In 2008, I went with a few friends of mine into a local community to conduct what later turned out to be my first experiment in rural computer literacy. We had earlier met with the leadership of a local church to give us space and let us teach basic computing to local children in the community. These children were ones who previously have no experience with computers. The idea was simple, give opportunity to these children to experience the same knowledge that children in the fancy schools has access to.

We had one university graduate, an undergraduate, 3 secondary school students and a bright cousin of mine in primary 4 at the time, armed with two desktops computers, two laptops and a handful of accessories. Classes started in the open church auditorium. No fancy tables, just pews, dusty floors and a handful of very excited kids.

The challenges of the first two days was getting the fear of new technology out of these kinds, who were too afraid of ‘spoiling the computer’ to do more than stare at the equipment, but once that fear had been dispelled, wonderful things happened. These children, who mostly had only seen computers from a distance, were typing, drawing and generally kicking butt with Windows.

We had earlier explained how the computer works, and what a wonderful piece of work the CPU is, and a day later, every child wanted to see what the insider of the CPU looked like. So we dismantled the white box and pushed and pulled a few things, and the kids put them back, put the equipment back together under supervision, and put the PC back on.

The best part of the one month was when we introduced the best performing children to the Internet. It was the wow moment of wow moments. Email to them, was magic and an hour into training, my box was flooded. I got a few of my friends to write regularly to these kids, and the facts that they could sit in an internet cafe, write to someone in America, a real person, and the person wrote back in an email was unbelievable to them. Every once in a while, I still receive an email from one of those kids.

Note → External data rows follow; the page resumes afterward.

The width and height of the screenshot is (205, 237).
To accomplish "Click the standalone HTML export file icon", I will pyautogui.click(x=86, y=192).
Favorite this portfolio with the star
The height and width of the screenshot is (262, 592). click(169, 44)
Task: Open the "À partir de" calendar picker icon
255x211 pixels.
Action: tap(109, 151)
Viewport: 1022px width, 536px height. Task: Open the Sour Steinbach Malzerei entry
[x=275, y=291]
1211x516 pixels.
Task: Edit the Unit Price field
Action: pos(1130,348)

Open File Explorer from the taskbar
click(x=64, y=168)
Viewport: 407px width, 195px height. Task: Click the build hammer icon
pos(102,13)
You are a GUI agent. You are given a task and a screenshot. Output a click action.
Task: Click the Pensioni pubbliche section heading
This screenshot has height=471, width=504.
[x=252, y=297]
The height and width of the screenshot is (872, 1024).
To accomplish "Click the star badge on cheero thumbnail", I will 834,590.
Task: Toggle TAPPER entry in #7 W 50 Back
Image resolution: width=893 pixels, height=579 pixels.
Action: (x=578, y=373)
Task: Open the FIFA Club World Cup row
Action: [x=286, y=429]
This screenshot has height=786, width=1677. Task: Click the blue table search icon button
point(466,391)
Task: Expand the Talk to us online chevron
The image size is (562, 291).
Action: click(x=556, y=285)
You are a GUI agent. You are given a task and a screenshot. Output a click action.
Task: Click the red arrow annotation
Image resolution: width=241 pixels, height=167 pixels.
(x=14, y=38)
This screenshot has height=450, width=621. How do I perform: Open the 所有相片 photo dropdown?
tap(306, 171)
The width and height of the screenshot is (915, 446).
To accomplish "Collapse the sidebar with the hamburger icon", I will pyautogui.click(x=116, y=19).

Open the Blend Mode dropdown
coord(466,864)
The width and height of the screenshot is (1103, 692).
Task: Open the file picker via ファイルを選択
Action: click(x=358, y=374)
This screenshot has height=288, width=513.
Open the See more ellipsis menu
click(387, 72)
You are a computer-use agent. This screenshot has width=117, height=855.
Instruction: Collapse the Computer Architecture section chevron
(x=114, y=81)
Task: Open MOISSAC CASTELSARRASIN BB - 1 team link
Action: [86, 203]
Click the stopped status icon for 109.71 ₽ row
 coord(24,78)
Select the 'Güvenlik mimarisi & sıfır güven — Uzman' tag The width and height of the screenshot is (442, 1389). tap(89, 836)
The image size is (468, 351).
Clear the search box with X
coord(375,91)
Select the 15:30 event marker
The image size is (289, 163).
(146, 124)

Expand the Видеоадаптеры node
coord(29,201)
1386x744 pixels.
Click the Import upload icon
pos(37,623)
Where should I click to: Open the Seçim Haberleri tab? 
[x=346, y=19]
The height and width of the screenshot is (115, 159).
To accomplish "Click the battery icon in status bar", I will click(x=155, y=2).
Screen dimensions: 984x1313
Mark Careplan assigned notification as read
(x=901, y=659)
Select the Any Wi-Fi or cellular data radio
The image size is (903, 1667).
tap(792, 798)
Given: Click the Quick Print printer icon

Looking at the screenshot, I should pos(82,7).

So then I realized, building a critical mass for a technology based economy is very simple. It’s simply dependent on if we can get a whole generation of kids prepped to provide a fertile ground for this to grow.

At this point, you may want to read this

A 15 year rural program, which ensures every kid in primary school can use a PC will build the base. Tree shaking tests can bring out the real gems who will go on to special scholarship trainings, but if every child, irrespective of where they come from  – ijebu ode, or Atan Onoyom, can use a computer, a whole new world opens up.

No, don’t flag off huge money guzzling programs. Semi-nomadic, community supported programs can work if the right consultation is done.The future is dependent on whether we can build a knowledge based economy, driven by functional education (there again, a reminder to write that prequel). We may need to use equipment share programmes, and nomadic teachers to compensate to teacher deficit, but it can be done.

Public education is broken, but technology can bridge that gap. Local governments, churches and local communities are strategic to achieving the target of a technology driven economy – yes, the illiterate chief with the foot long chewing stick if the future of technology.

Truth is the concept is possible. If we can export Yahoo Yahoo, getting worldwide infamous in the process, then a movement can build something positive to export to the world. If teenagers are learning Yahoo in cyber cafes, then we can channel that energy into building an economy which will allow even the poorest of us, if they have the right aptitude, get opportunities to do something really great.